CN212451216U - Continuous gypsum aging system - Google Patents

Abstract

The utility model discloses a continuous gypsum aging system, wherein a feed inlet of an aging tower is connected with a quantitative feeder, the aging tower consists of a pulse section A, an expansion section A, a static mixer, an expansion section B and a pulse section B from bottom to top, the pulse section A at the feed inlet is communicated with an air inlet pipe, the quantitative feeder and a material returning cyclone in parallel, the pulse section B is communicated with a material receiving cyclone and is circularly connected into the material returning cyclone, and the material receiving cyclone discharges materials to a finished product bin; because all aging reactions are carried out in the mixing tower, the retention time is short, the reaction intensity is high, and materials do not remain and are not accumulated. The volume and the weight of the reaction equipment are reduced, materials can be continuously treated in a large flow, the full-automatic industrial flow line production can be realized, and the production labor cost and the operation difficulty are greatly reduced.

Description

Continuous gypsum aging system

Technical Field

The utility model relates to a product performance optimization technical field of industry byproduct gypsum production hemihydrate gypsum, concretely relates to continuous type gypsum aging system.

Background

In the production process of building gypsum powder, calcium sulfate dihydrate (gypsum) is calcined into calcium sulfate hemihydrate (plaster of Paris). However, the phase composition of gypsum is relatively complex, and the building gypsum powder immediately after calcination contains unstable or harmful phases such as a certain amount of soluble anhydrous calcium sulfate and a small amount of unreacted calcium sulfate dihydrate, in addition to the main component of calcium sulfate hemihydrate. In downstream application, particularly in plastering mortar application, due to the reasons of high content of soluble anhydrous calcium sulfate, fluctuation of three-phase composition along with time and the like, the problems of high slurry viscosity, instable setting time, easy cracking of products and the like can be caused, and the control of the calcination endpoint of the building gypsum and the improvement of the product quality are not facilitated. Therefore, after the gypsum is calcined, the gypsum is generally required to be subjected to aging treatment, the aging can convert soluble anhydrous gypsum generated by overburning into regenerated semi-hydrated gypsum, the composition proportion of beneficial phases is improved, meanwhile, the end point of a gypsum calcination process can be controlled to deviate towards the overburning direction, the high conversion rate of the dihydrate gypsum is realized as far as possible, and therefore, the production process and the physical performance of the building gypsum are improved, and the application quality of the product is improved.
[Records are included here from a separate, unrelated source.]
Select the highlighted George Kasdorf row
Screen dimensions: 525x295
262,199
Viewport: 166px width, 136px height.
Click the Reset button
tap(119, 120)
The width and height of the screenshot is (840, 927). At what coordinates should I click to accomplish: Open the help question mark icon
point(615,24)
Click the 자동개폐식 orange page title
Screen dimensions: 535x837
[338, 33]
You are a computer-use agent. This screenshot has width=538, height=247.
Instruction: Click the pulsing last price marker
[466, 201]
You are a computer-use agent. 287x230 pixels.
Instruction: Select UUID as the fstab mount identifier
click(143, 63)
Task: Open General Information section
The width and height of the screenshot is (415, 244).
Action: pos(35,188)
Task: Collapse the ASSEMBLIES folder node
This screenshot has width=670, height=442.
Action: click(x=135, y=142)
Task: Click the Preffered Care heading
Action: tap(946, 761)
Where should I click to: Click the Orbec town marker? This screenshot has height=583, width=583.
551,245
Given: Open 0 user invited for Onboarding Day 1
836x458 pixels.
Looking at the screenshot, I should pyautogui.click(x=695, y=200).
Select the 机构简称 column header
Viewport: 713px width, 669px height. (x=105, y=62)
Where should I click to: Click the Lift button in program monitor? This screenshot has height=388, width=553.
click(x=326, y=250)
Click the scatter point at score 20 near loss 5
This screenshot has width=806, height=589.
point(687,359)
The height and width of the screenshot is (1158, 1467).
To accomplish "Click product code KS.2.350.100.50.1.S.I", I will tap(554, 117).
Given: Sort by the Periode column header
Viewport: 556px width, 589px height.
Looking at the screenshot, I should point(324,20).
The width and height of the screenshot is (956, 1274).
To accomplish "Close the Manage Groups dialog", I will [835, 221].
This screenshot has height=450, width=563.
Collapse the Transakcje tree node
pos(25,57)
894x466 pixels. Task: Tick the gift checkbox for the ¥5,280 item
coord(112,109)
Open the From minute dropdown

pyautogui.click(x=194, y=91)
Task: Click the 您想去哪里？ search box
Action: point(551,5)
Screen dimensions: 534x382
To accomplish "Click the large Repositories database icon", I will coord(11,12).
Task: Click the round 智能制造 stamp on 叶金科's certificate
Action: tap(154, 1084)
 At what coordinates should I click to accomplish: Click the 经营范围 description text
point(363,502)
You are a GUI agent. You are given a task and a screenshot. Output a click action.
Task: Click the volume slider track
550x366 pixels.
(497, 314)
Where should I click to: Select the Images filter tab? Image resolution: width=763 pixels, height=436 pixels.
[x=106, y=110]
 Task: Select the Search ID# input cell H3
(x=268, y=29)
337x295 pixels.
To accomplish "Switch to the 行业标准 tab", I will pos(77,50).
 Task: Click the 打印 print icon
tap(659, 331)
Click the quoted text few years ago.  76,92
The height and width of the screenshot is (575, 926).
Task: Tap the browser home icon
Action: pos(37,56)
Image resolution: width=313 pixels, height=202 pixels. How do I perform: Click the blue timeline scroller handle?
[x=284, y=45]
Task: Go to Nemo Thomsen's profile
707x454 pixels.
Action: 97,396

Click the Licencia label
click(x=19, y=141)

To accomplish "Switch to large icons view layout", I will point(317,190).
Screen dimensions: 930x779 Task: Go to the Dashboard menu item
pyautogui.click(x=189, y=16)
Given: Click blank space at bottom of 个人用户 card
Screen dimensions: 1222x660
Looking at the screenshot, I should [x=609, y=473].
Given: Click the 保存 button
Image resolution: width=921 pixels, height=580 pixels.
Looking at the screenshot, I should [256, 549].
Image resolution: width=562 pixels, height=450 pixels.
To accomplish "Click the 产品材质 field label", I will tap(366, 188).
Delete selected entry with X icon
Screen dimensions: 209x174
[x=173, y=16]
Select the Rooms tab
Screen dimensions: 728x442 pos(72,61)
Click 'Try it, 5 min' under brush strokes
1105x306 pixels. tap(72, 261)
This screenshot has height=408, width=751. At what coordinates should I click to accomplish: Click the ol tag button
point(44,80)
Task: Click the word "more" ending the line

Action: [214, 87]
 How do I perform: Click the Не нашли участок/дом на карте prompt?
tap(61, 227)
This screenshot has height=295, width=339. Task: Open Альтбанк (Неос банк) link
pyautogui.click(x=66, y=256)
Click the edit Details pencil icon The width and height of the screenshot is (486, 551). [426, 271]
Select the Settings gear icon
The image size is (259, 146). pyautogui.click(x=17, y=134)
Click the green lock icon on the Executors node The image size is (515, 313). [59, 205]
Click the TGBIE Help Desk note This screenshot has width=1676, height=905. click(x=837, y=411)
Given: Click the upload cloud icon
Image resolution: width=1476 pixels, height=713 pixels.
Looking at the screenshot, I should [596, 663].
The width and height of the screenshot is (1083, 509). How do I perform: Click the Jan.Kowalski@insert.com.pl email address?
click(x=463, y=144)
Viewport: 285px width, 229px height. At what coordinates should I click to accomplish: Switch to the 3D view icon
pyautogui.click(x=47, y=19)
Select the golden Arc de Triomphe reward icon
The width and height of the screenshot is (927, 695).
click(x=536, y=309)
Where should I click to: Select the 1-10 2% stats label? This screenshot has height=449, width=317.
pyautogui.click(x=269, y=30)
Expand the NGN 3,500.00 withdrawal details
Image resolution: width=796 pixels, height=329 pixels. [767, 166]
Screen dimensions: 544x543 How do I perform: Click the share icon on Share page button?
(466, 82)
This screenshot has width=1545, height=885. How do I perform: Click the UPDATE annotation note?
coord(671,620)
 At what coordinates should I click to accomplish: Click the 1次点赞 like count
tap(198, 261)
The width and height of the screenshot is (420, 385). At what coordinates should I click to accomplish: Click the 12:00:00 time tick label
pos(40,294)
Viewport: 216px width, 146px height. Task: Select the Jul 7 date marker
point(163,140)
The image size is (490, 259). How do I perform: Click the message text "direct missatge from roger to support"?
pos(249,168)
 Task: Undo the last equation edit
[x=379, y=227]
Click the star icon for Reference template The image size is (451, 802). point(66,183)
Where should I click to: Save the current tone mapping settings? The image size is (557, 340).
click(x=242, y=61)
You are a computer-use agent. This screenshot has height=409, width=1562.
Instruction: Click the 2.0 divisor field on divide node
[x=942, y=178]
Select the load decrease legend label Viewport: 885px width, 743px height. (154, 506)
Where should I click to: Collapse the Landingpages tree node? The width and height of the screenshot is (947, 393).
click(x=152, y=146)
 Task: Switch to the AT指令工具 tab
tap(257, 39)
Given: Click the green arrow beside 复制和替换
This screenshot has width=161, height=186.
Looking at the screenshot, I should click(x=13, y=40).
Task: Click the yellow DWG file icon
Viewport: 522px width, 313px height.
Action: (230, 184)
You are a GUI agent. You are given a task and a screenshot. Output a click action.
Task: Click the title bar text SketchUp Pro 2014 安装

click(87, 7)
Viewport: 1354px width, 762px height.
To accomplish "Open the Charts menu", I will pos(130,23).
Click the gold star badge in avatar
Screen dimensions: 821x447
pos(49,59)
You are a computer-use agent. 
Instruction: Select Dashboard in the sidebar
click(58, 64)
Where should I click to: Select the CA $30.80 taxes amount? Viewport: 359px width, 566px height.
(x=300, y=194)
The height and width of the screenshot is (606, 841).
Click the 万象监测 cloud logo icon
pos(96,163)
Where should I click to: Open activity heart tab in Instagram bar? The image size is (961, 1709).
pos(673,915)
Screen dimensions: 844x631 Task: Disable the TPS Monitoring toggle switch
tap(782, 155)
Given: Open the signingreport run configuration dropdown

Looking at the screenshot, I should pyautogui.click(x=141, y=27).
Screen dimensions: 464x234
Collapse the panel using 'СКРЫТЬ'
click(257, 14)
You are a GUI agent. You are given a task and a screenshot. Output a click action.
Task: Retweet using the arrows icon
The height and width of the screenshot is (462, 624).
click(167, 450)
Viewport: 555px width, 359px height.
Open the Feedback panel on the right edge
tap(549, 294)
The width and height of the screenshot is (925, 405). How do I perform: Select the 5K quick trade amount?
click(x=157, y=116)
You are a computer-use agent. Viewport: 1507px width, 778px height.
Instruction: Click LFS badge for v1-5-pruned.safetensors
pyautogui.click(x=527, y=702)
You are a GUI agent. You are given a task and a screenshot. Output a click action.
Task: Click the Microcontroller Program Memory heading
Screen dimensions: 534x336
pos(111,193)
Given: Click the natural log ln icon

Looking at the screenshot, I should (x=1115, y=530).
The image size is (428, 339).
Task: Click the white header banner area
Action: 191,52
With the increasingly widespread application of downstream plastering gypsum, the output of building gypsum as the main raw material of plastering gypsum is far from meeting the demand. Therefore, the supply and demand period of the building gypsum is greatly shortened, the building gypsum is often pulled away by downstream plastering gypsum manufacturers just after production, and the natural aging time is not needed, even the natural cooling time is not needed. The prior aging device is not beneficial to shortening the cooling time undoubtedly by introducing damp and hot air for aging.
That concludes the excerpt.